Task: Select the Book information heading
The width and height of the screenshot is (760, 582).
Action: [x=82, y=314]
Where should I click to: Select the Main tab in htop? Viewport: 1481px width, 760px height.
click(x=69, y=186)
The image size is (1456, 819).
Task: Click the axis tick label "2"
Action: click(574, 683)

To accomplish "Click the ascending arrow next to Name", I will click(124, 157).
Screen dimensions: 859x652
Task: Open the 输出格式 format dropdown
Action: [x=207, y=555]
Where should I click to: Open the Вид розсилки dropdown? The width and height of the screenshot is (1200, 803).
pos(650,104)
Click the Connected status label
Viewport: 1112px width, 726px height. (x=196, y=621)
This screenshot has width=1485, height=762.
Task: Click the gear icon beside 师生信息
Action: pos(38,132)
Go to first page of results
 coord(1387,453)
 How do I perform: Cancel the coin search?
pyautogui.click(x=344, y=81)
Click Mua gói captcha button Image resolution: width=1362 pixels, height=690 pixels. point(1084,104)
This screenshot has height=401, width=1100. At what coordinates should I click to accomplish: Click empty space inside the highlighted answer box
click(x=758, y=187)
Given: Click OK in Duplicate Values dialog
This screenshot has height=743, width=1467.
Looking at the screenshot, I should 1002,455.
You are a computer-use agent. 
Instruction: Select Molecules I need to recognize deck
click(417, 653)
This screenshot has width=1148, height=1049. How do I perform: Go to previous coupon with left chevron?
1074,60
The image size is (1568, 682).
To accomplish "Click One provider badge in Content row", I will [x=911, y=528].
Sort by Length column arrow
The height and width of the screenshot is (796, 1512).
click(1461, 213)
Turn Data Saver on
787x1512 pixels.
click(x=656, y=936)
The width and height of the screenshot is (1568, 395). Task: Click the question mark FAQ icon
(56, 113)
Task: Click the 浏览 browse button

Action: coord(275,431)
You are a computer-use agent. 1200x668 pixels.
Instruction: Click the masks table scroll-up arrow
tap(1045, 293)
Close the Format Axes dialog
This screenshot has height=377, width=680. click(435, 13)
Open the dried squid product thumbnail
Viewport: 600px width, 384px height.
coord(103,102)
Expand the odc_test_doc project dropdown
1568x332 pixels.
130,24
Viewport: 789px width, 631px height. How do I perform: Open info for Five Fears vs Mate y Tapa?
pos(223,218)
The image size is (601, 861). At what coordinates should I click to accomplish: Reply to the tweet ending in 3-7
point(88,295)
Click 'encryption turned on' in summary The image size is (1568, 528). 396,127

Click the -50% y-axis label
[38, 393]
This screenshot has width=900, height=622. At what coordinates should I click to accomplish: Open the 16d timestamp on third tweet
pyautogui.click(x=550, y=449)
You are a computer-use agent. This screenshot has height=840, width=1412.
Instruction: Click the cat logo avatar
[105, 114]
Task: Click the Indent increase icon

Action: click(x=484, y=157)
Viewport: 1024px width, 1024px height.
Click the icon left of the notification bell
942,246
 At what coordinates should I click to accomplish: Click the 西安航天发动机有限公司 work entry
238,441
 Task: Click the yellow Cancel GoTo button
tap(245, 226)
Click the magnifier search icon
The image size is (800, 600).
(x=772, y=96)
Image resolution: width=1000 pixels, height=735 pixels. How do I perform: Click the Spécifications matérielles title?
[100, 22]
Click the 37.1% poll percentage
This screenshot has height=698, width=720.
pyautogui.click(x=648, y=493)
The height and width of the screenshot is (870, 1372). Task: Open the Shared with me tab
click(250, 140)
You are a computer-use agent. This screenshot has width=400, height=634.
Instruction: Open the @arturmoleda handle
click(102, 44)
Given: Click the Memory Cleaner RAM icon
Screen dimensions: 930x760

• **TASK OBJECTIVE**:
Where a line in the material above holds "Given", copy that line.

• **THE COMPLETED TASK**:
Given: Click OK in Duplicate Values dialog
Given: Click the Memory Cleaner RAM icon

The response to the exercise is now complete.